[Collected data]
_ _ _ _

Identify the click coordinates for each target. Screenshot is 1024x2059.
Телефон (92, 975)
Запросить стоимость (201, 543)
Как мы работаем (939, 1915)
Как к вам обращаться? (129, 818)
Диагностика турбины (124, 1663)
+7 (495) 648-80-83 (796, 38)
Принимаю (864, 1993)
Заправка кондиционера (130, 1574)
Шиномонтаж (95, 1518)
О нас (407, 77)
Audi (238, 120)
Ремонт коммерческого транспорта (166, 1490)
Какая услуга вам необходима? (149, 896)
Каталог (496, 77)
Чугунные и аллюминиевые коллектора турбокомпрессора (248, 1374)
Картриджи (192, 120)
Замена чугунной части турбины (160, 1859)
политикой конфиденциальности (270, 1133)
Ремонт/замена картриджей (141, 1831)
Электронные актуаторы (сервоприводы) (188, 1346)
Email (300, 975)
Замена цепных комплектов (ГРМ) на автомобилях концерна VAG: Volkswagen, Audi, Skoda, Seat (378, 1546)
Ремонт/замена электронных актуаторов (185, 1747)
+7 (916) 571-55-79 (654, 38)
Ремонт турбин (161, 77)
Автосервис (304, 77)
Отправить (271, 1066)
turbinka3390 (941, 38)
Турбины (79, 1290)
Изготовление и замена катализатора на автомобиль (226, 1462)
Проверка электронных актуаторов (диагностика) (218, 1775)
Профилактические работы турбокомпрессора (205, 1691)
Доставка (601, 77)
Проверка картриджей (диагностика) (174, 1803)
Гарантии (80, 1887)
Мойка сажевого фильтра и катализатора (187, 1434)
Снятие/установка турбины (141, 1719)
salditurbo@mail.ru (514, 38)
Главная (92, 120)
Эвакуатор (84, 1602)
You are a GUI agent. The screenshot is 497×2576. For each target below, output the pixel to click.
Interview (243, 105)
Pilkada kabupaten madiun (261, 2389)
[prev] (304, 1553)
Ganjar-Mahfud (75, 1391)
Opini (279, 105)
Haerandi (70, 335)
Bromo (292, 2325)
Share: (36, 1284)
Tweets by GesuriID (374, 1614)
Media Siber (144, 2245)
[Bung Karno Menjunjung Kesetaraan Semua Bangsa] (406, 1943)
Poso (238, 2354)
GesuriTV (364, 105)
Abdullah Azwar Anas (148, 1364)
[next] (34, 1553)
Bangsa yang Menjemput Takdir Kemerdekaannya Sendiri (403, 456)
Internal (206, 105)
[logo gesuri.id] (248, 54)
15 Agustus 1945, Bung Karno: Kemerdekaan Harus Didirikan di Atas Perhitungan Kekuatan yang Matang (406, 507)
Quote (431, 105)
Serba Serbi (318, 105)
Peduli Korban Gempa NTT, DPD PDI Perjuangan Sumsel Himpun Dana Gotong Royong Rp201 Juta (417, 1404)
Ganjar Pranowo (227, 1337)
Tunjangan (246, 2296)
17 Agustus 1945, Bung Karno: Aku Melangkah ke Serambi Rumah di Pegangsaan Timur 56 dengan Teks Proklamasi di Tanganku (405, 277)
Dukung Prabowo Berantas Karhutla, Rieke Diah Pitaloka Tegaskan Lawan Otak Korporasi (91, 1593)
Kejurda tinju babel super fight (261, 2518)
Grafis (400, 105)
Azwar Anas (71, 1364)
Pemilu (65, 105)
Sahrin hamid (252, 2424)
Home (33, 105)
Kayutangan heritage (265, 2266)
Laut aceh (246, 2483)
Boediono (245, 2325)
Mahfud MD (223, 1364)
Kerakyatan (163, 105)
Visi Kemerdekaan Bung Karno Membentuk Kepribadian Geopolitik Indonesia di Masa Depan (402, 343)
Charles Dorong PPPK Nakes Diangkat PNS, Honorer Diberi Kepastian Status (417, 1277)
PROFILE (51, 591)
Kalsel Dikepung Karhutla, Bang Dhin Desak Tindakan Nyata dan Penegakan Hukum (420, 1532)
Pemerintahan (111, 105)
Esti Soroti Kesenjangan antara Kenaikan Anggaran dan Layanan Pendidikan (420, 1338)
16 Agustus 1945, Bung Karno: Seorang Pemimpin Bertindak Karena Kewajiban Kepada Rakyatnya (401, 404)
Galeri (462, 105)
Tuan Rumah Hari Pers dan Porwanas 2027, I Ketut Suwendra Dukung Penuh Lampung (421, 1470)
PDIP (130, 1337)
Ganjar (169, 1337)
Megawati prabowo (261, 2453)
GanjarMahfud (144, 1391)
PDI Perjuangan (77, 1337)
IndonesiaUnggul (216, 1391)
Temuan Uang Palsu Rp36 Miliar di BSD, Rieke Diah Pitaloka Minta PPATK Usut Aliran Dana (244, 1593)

_ _ _ _

→ **WHAT THE TASK ASKS**
Every line of the data is to be retyped without alteration.

→ **RESPONSE TO THE EXERCISE**
Identify the click coordinates for each target. Screenshot is 1024x2059.
Телефон (92, 975)
Запросить стоимость (201, 543)
Как мы работаем (939, 1915)
Как к вам обращаться? (129, 818)
Диагностика турбины (124, 1663)
+7 (495) 648-80-83 (796, 38)
Принимаю (864, 1993)
Заправка кондиционера (130, 1574)
Шиномонтаж (95, 1518)
О нас (407, 77)
Audi (238, 120)
Ремонт коммерческого транспорта (166, 1490)
Какая услуга вам необходима? (149, 896)
Каталог (496, 77)
Чугунные и аллюминиевые коллектора турбокомпрессора (248, 1374)
Картриджи (192, 120)
Замена чугунной части турбины (160, 1859)
политикой конфиденциальности (270, 1133)
Ремонт/замена картриджей (141, 1831)
Электронные актуаторы (сервоприводы) (188, 1346)
Email (300, 975)
Замена цепных комплектов (ГРМ) на автомобилях концерна VAG: Volkswagen, Audi, Skoda, Seat (378, 1546)
Ремонт/замена электронных актуаторов (185, 1747)
+7 (916) 571-55-79 (654, 38)
Ремонт турбин (161, 77)
Автосервис (304, 77)
Отправить (271, 1066)
turbinka3390 (941, 38)
Турбины (79, 1290)
Изготовление и замена катализатора на автомобиль (226, 1462)
Проверка электронных актуаторов (диагностика) (218, 1775)
Профилактические работы турбокомпрессора (205, 1691)
Доставка (601, 77)
Проверка картриджей (диагностика) (174, 1803)
Гарантии (80, 1887)
Мойка сажевого фильтра и катализатора (187, 1434)
Снятие/установка турбины (141, 1719)
salditurbo@mail.ru (514, 38)
Главная (92, 120)
Эвакуатор (84, 1602)
You are a GUI agent. The screenshot is 497×2576. For each target below, output the pixel to click.
Interview (243, 105)
Pilkada kabupaten madiun (261, 2389)
[prev] (304, 1553)
Ganjar-Mahfud (75, 1391)
Opini (279, 105)
Haerandi (70, 335)
Bromo (292, 2325)
Share: (36, 1284)
Tweets by GesuriID (374, 1614)
Media Siber (144, 2245)
[Bung Karno Menjunjung Kesetaraan Semua Bangsa] (406, 1943)
Poso (238, 2354)
GesuriTV (364, 105)
Abdullah Azwar Anas (148, 1364)
[next] (34, 1553)
Bangsa yang Menjemput Takdir Kemerdekaannya Sendiri (403, 456)
Internal (206, 105)
[logo gesuri.id] (248, 54)
15 Agustus 1945, Bung Karno: Kemerdekaan Harus Didirikan di Atas Perhitungan Kekuatan yang Matang (406, 507)
Quote (431, 105)
Serba Serbi (318, 105)
Peduli Korban Gempa NTT, DPD PDI Perjuangan Sumsel Himpun Dana Gotong Royong Rp201 Juta (417, 1404)
Ganjar Pranowo (227, 1337)
Tunjangan (246, 2296)
17 Agustus 1945, Bung Karno: Aku Melangkah ke Serambi Rumah di Pegangsaan Timur 56 dengan Teks Proklamasi di Tanganku (405, 277)
Dukung Prabowo Berantas Karhutla, Rieke Diah Pitaloka Tegaskan Lawan Otak Korporasi (91, 1593)
Kejurda tinju babel super fight (261, 2518)
Grafis (400, 105)
Azwar Anas (71, 1364)
Pemilu (65, 105)
Sahrin hamid (252, 2424)
Home (33, 105)
Kayutangan heritage (265, 2266)
Laut aceh (246, 2483)
Boediono (245, 2325)
Mahfud MD (223, 1364)
Kerakyatan (163, 105)
Visi Kemerdekaan Bung Karno Membentuk Kepribadian Geopolitik Indonesia di Masa Depan (402, 343)
Charles Dorong PPPK Nakes Diangkat PNS, Honorer Diberi Kepastian Status (417, 1277)
PROFILE (51, 591)
Kalsel Dikepung Karhutla, Bang Dhin Desak Tindakan Nyata dan Penegakan Hukum (420, 1532)
Pemerintahan (111, 105)
Esti Soroti Kesenjangan antara Kenaikan Anggaran dan Layanan Pendidikan (420, 1338)
16 Agustus 1945, Bung Karno: Seorang Pemimpin Bertindak Karena Kewajiban Kepada Rakyatnya (401, 404)
Galeri (462, 105)
Tuan Rumah Hari Pers dan Porwanas 2027, I Ketut Suwendra Dukung Penuh Lampung (421, 1470)
PDIP (130, 1337)
Ganjar (169, 1337)
Megawati prabowo (261, 2453)
GanjarMahfud (144, 1391)
PDI Perjuangan (77, 1337)
IndonesiaUnggul (216, 1391)
Temuan Uang Palsu Rp36 Miliar di BSD, Rieke Diah Pitaloka Minta PPATK Usut Aliran Dana (244, 1593)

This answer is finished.